Today, I will also be talking about using neural networks to generate new things, but in this case images rather than text.
The 4th part of the program focuses on GANs (Generative Adversarial Networks), a type of neural network with a peculiar architecture. It is not a single neural network, but two, competing against each other.
In GANs, you have two neural networks: Generator and Discriminator.
The Generator is a CNN (Convolutional Neural Network) that, as the name suggests, given some random input, will generate a new image. This network is trained with the help of the Discriminator.
The Discriminator, on the other hand, is another CNN that given an image will be able to determine if it is real or fake. This network is trained with the labels (in this case, an image set of faces of celebrities) and the output of the Generator.
The Discriminator is trying to improve itself by being able to tell apart generated images from the real ones. The Generator is trying to improve itself by trying to fool the Discriminator.
Two neural networks compete against each other to obtain better results.
To complete this task, we were given two datasets: The MNIST (a set of handwritten numbers) and CelebA (a set of celebrity pictures).
Sample from MNIST
The idea: first be able to generate new handwritten numbers (which is faster to train) and once your network works correctly, switch to the CelebA set.
Sample from CelebA
This project presented two challenges:
- You have to build most of the code from scratch
- The code from the previous lessons will not work by default
The main issue was that the output of the Generator should be 28x28x3 (28 pixels width and height, and 3 values for RGB) but the code from the previous lesson gives an output of 32x32x3.
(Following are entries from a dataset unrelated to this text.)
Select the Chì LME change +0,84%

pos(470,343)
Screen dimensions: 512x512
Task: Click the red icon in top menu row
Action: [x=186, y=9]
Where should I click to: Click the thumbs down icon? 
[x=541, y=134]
After much trial and error changing the architecture of the network with bad performance results, found a very simple solution: Resize the output!
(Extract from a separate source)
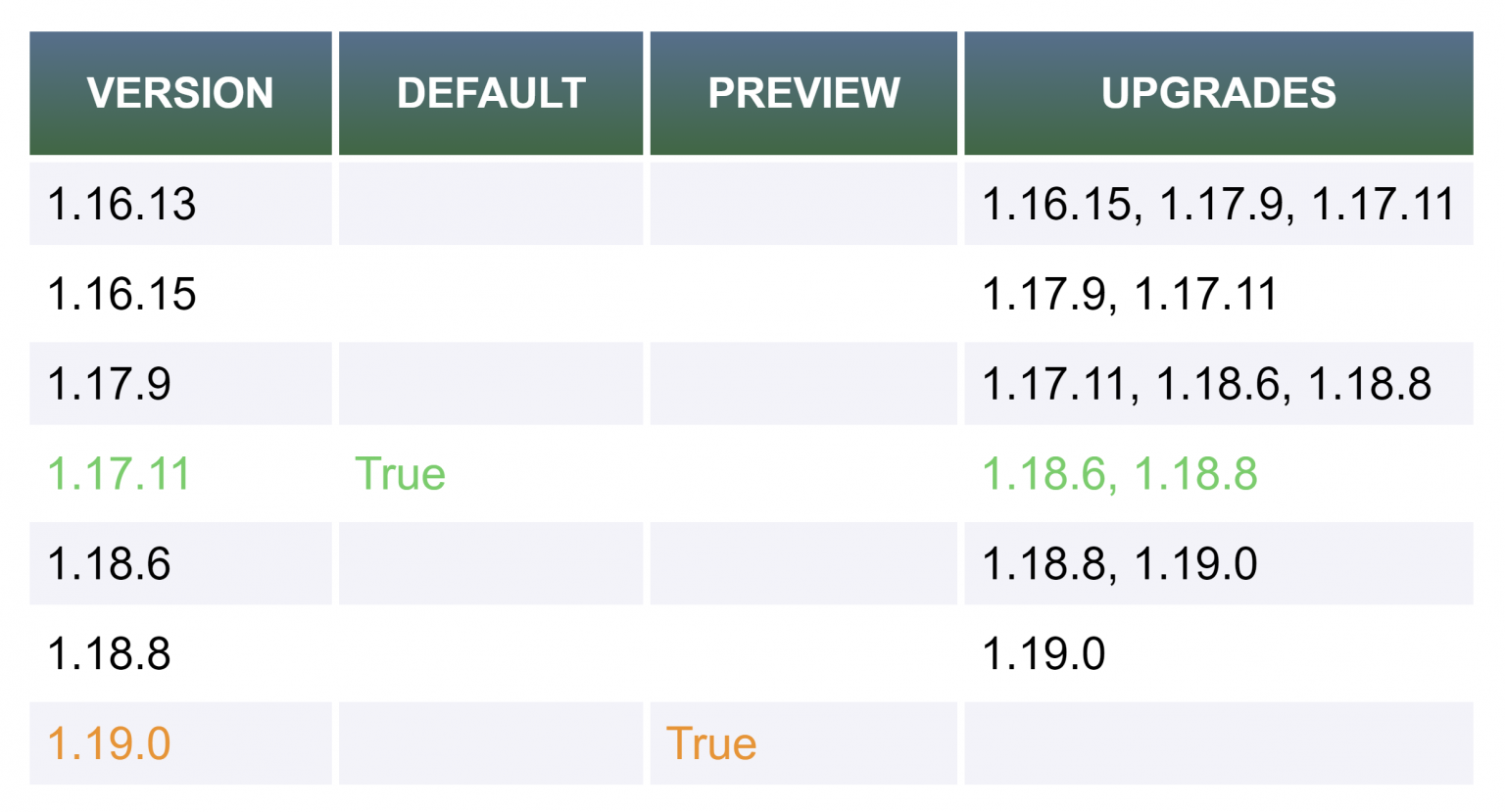Click the orange True under PREVIEW
Viewport: 1505px width, 812px height.
pos(711,744)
tf.image.resize_images(logits, (28, 28))
TensorFlow provides image processing functions, that I can use to resize my 32x32 output to 28x28.
At the same time, I was fighting with hyperparameters, until I got something that helped me. I’ve found best results with a very low learning rate (0.0001) if not, the network would start generating weird images pretty quickly.
After a whole day of trial an error, these are the best results I got:
My generated handwritten numbers My generated faces
Important to know, that the project specs forced me to do only one single epoch, so I could not use more GPU power/time to improve my solution, instead, I had to optimise my network and parameters until I got something good enough.